The Unraveled Teacher

Numb is the Best Flavor: Moving to Kunshan Part 2

China is an extraordinary culinary experience. By “extraordinary” I mean freakin’ weird, sometimes horrifying, and occasionally delicious.

We arrived in Kunshan one week ago and were left to fend for ourselves in terms of food. This is my first experience coming to China without a Chinese friend to get me drunk on baijiu and order for me at some banquet dinner celebrating who knows what. If you find yourself in that particular situation, you’re living a fine life, my friend!

Our first stop on the chi shenme express was the convenience store around the corner from our stinky hotel. I have no idea what the name of this store is because I am always too distracted by the really angry store owner mother screaming at her three kids for climbing on crates of Chinese sausages while they yell in some pitch that doesn’t even exist in the Western Hemisphere. Anyway, let’s take a look at what delicacies are available here:

Numb flavor is really good. Pairs well with Snowflake beer.
Do you love squid but wish it was less chewy and more crunchy? Well, I have the chips for you!
This is the closest you’re getting to a Mexican restaurant in Kunshan.
As a rule of thumb, it’s best not to make a habit of licking your hands while in China. But if you must, let them be coated in braised pork residue.
A good option for vegans.

Past the Snacks into the Kitchen

If you are lucky enough to score a job teaching at Kang Chiao in Kunshan, you will have access to a funky little den underneath the Motel Hotel in the Rainbow apartment complex. I also do not know the name of this place, but that doesn’t matter. Just walk to the back of the aforementioned convenience store, and you’ll find the Chinese version of the Narnia wardrobe. It’s next the shrink wrapped chicken’s feet. Step through the magic wardrobe, and bask in the glory of the underground cafeteria! Make haste towards the booth with the pictures of dumplings and say “ju ruo jiao zi” three times. No matter what the lady in the booth says back to you, just keep repeating those magic words. Find a table and wait.

These are some good dumplings.

My husband is new to China and has been working hard to learn Chinese.
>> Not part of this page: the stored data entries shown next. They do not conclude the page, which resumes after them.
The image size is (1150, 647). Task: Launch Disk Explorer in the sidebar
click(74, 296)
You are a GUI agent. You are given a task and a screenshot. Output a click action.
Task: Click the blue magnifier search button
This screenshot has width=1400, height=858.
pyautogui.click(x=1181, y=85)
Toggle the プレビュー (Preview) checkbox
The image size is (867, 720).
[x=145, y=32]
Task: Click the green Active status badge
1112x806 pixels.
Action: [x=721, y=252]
On our second trip to the Narnia cafeteria, we wanted to get some noodles which you’d think would be an easy task. All the menus at each booth are in Chinese and do not feature pictures. We hesitated for a moment which alerted all the vendors to the fact that we were going to struggle with this process. My husband decided to take swift action. Here is the English transcription of what went down:

Noodle Booth Lady: Dear god. Foreigners that can’t read Chinese.

Husband: Noodle pork! Noodle pork! Noodle pork!

Noodle Booth Lady: (averts eyes) I don’t understand him.


Noodle Booth Man: Here is some rice.

Vegetable Booth Man: He wants noodles, you idiot!

Me: Are these Beijing noodles?

Noodles Booth Man: Those are noodles.

Noodle Booth Lady: (snickers)

Husband: Noodle pork?

Me: Beijing noodles are good.

Noodle Booth Lady: It has tomatoes!

Me: (shrugs)

The end result: We got a big bowl of something that was like spaghetti.